Treatment Options for Nosocomial Pneumonia
The initial treatment for hospital-acquired pneumonia (HAP) and ventilator-associated pneumonia (VAP) should include medication that can fight off bacteria such as Staphylococcus aureus (a bacteria that can cause skin infections) and Pseudomonas aeruginosa (a bacteria that can cause severe illnesses), as well as other similar types of bacteria. The specific antibiotic used should be chosen based on the most common diseases and how receptive they are to different antibiotics. This selection should also take into account the risk of antibiotic resistance due to factors specific to the healthcare facility and patient.
Patients with HAP who are at risk of getting a MRSA (Methicillin-resistant Staphylococcus aureus) infection, such as those who have recently been given intravenous antibiotics, or are being treated in a unit with a high prevalence of MRSA, may require specific antibiotics like vancomycin or linezolid. This is particularly important for patients at high risk of death such as those needing mechanical ventilation due to pneumonia or who have a severe infection.

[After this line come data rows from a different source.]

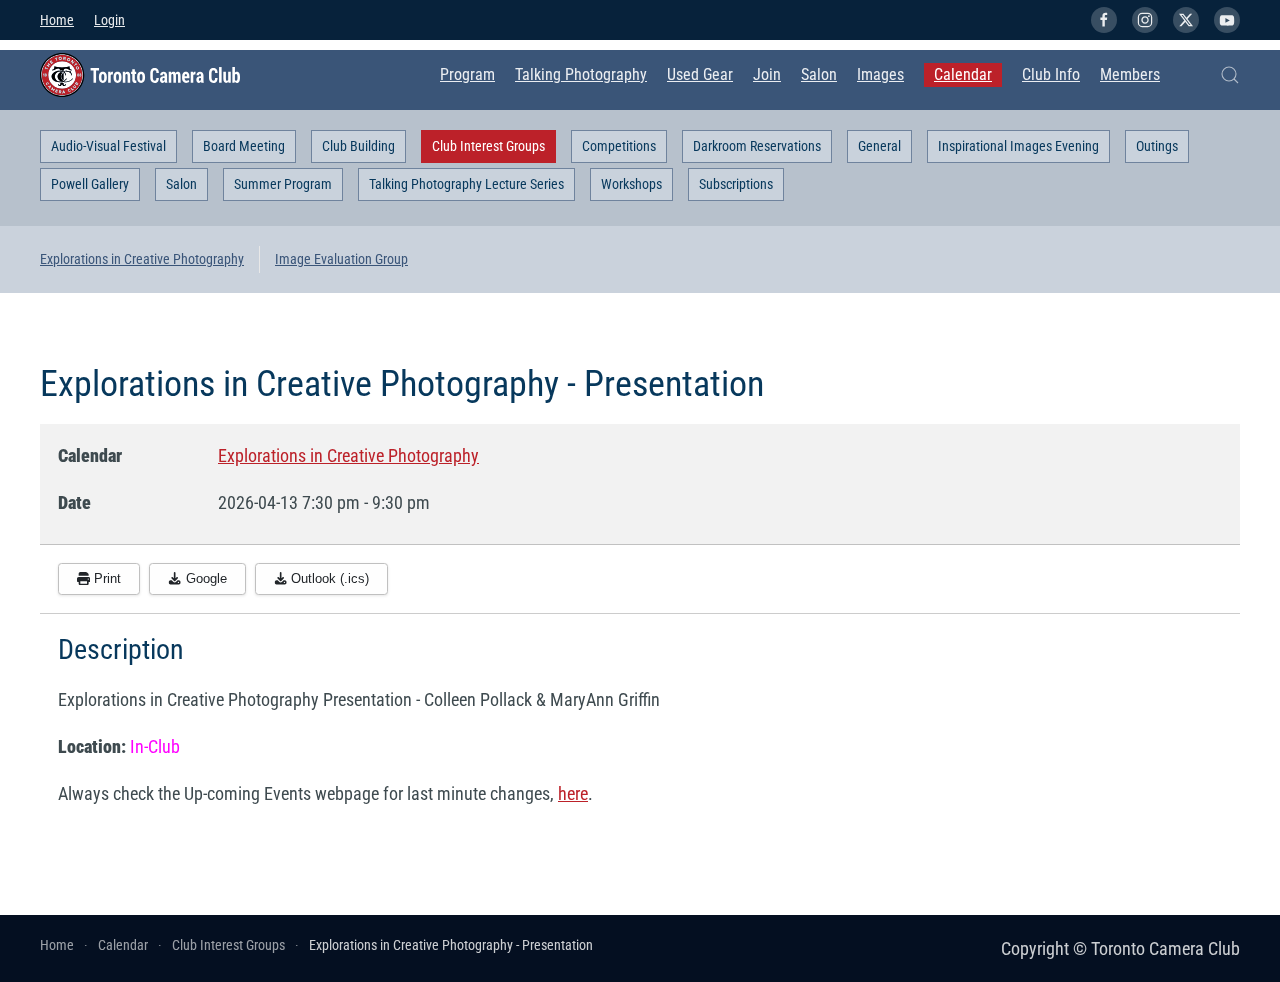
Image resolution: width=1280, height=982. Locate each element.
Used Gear (700, 74)
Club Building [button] (358, 146)
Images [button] (880, 74)
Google (204, 578)
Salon (819, 74)
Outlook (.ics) (328, 578)
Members (1130, 74)
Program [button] (467, 74)
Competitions (619, 146)
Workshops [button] (631, 184)
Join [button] (767, 74)
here (573, 793)
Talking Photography (581, 74)
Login (109, 20)
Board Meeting (244, 146)
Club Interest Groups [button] (488, 146)
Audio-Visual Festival (108, 146)
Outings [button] (1157, 146)
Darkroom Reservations (757, 146)
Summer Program (283, 184)
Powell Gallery (90, 184)
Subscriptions (736, 184)
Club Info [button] (1051, 74)
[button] (1230, 75)
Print (105, 578)
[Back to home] (140, 75)
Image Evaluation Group (341, 259)
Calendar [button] (963, 74)
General (879, 146)
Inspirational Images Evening (1018, 146)
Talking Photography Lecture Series (466, 184)
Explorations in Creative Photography (142, 259)
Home (57, 20)
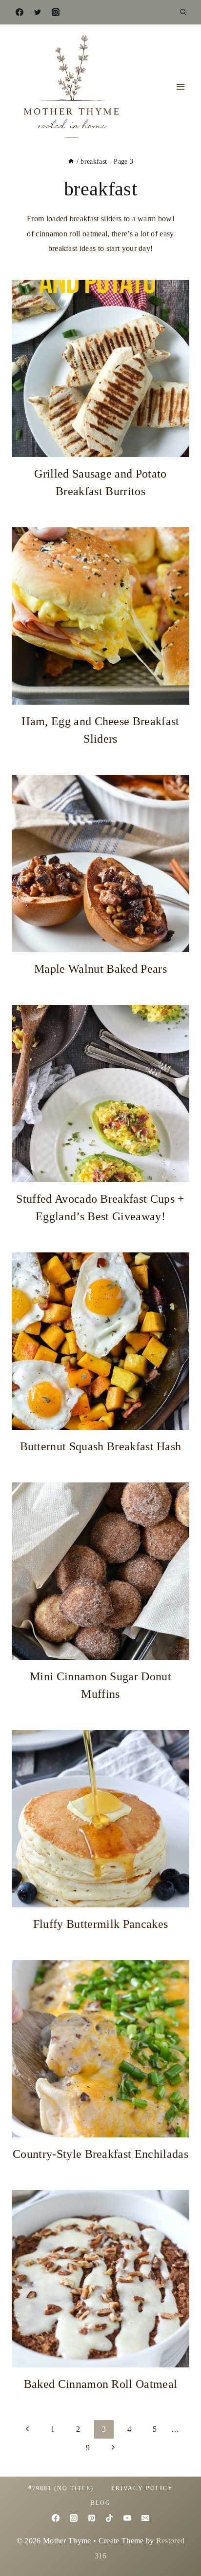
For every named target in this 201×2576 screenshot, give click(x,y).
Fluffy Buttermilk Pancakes (100, 1924)
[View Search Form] (183, 12)
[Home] (71, 161)
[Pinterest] (92, 2518)
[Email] (145, 2518)
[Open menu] (180, 87)
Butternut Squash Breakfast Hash (100, 1446)
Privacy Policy (142, 2488)
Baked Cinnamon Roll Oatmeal (101, 2384)
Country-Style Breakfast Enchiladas (100, 2154)
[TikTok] (109, 2518)
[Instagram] (55, 12)
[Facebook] (19, 12)
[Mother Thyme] (71, 86)
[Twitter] (37, 12)
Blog (101, 2502)
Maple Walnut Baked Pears (100, 968)
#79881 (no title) (61, 2488)
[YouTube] (127, 2518)
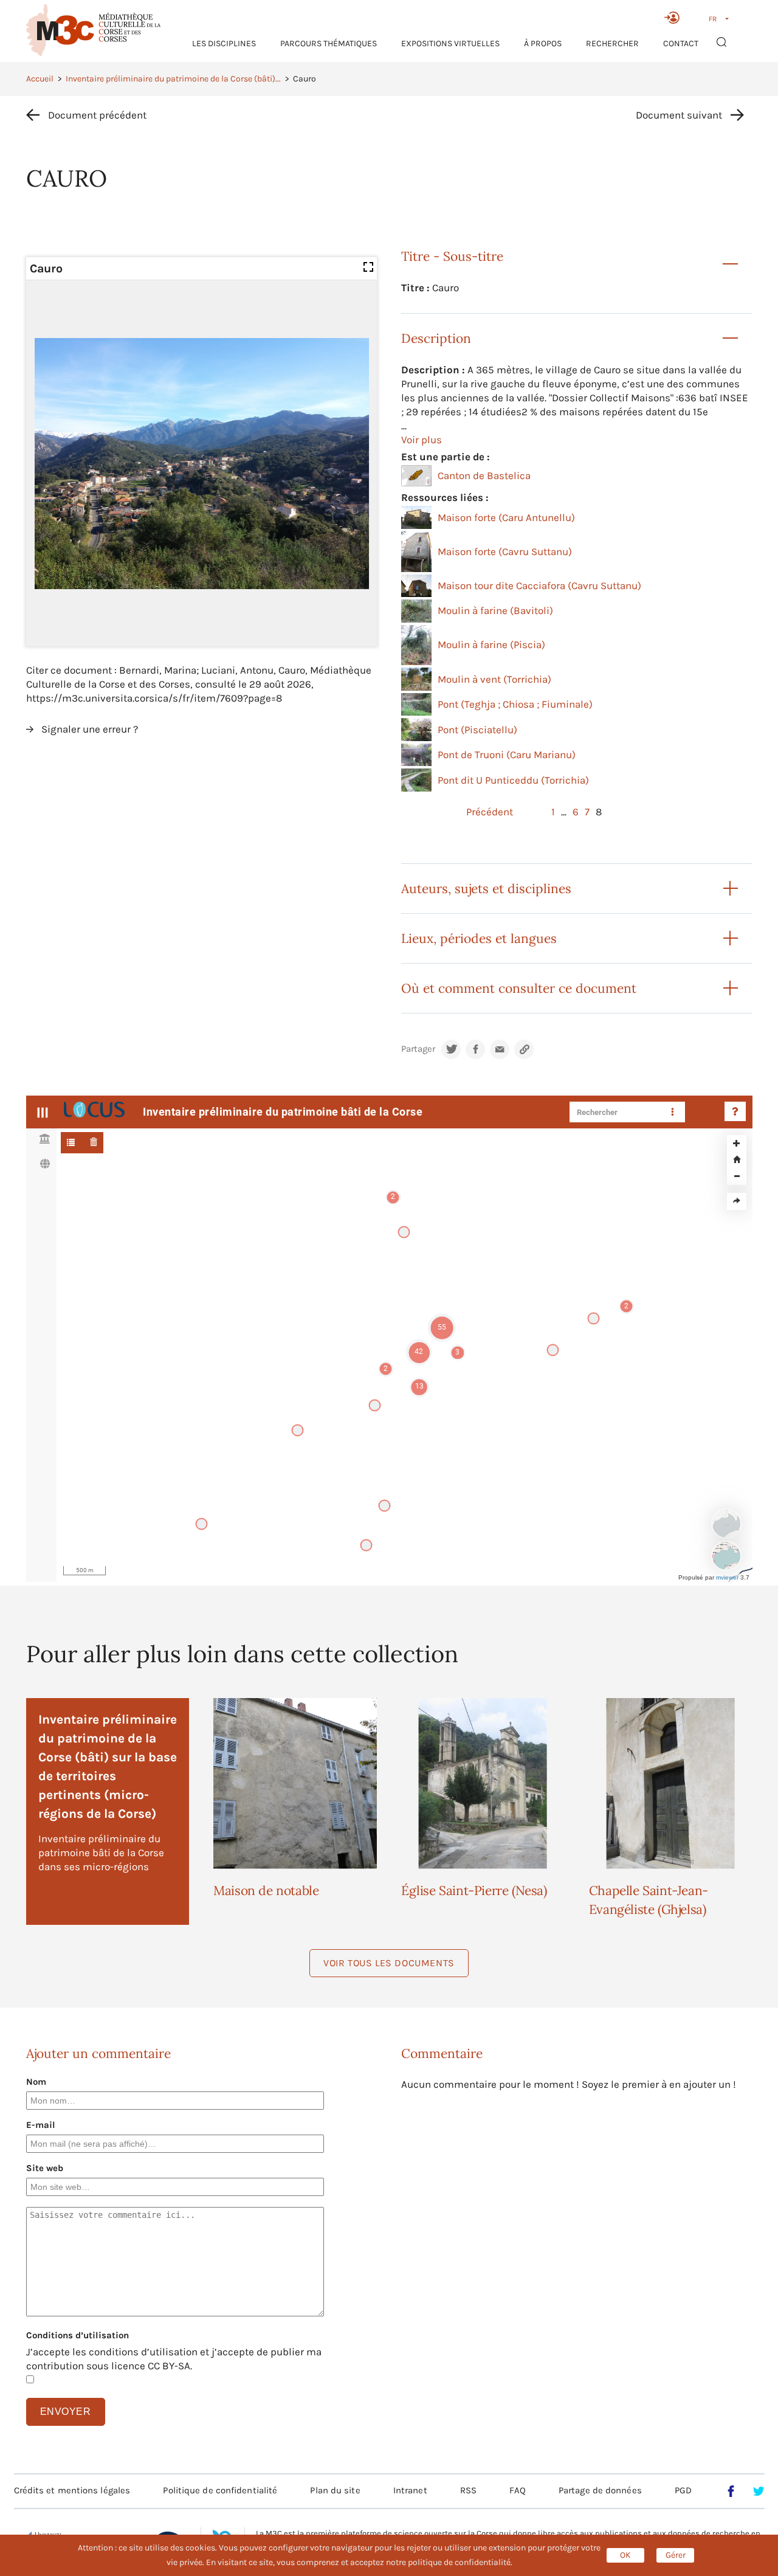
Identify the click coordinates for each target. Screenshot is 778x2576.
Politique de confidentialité (220, 2490)
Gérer (676, 2555)
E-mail (40, 2124)
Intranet (410, 2490)
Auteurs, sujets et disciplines (486, 888)
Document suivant (679, 115)
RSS (468, 2490)
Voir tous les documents (389, 1963)
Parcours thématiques (328, 43)
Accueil (39, 79)
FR (713, 19)
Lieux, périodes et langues (479, 938)
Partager (418, 1049)
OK (625, 2555)
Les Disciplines (224, 43)
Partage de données (600, 2490)
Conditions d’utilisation (77, 2335)
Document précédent (97, 115)
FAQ (517, 2490)
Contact (680, 43)
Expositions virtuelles (450, 43)
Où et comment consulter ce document (518, 988)
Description (436, 338)
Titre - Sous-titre (452, 256)
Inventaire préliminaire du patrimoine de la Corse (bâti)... (173, 79)
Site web (44, 2168)
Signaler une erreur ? (89, 729)
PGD (683, 2490)
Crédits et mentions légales (72, 2490)
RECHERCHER (612, 43)
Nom (36, 2081)
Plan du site (335, 2490)
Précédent (489, 812)
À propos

For HAP patients without risk factors for MRSA and not at high risk of death, doctors prescribe an antibiotic that treats Methicillin-sensitive Staphylococcus aureus (MSSA) like piperacillin-tazobactam, cefepime, levofloxacin, imipenem, or meropenem.
If a patient with HAP is at a high risk for Pseudomonas or other gram-negative bacterial infection, doctors often prescribe antibiotics from two different classes to fight P. aeruginosa. On the other hand, patients who aren’t at a high risk may be given a single antibiotic effective against P. aeruginosa such as piperacillin-tazobactam, cefepime, ceftazidime, levofloxacin, ciprofloxacin, imipenem, meropenem, amikacin, gentamicin, and aztreonam.
Patients with HAP or VAP need to be assessed again after the initial antibiotic therapy to see how they’re responding to the treatment. The decision to continue, narrow, or expand the antibiotic therapy depends upon the patient’s response to the treatment and the specific bacteria causing the infection.
The duration of antibiotic therapy usually doesn’t exceed seven days for most patients with HAP or VAP as it has been found equally effective as longer durations and can limit the development of drug-resistant bacteria. However, patients with severe illness, bloodstream infection, slow response to treatment, weakened immune system, and complications like empyema (pus in lungs) or lung abscess may need a longer duration of treatment.
What else can Nosocomial Pneumonia be?
Here are some conditions and infections that a doctor may consider when examining a patient, and they include:
- Acinetobacter infection
- Adenovirus infection
- Bacterial sepsis
- Burn wound infections
- Clostridioides infection
- Colitis
- Croup
- Enterobacter infections
- Enterococcal infections
- E-coli infections
What to expect with Nosocomial Pneumonia
Many research studies have shown a link between Hospital-Acquired Pneumonia (HAP) and a higher risk of death. When looking at all causes of death related to Ventilator-Associated Pneumonia (VAP), the rates vary between 20% and 50% in different studies.
There are a number of factors that can increase the risk of death, these include:
- The seriousness of the patient’s illness at the time they are diagnosed. This could include things like shock, coma, respiratory failure, or Acute Respiratory Distress Syndrome (a severe lung condition that causes low oxygen levels in the blood).
- Bacteremia, which is a condition where bacteria is present in the bloodstream.
- Any underlying health conditions the patient may have.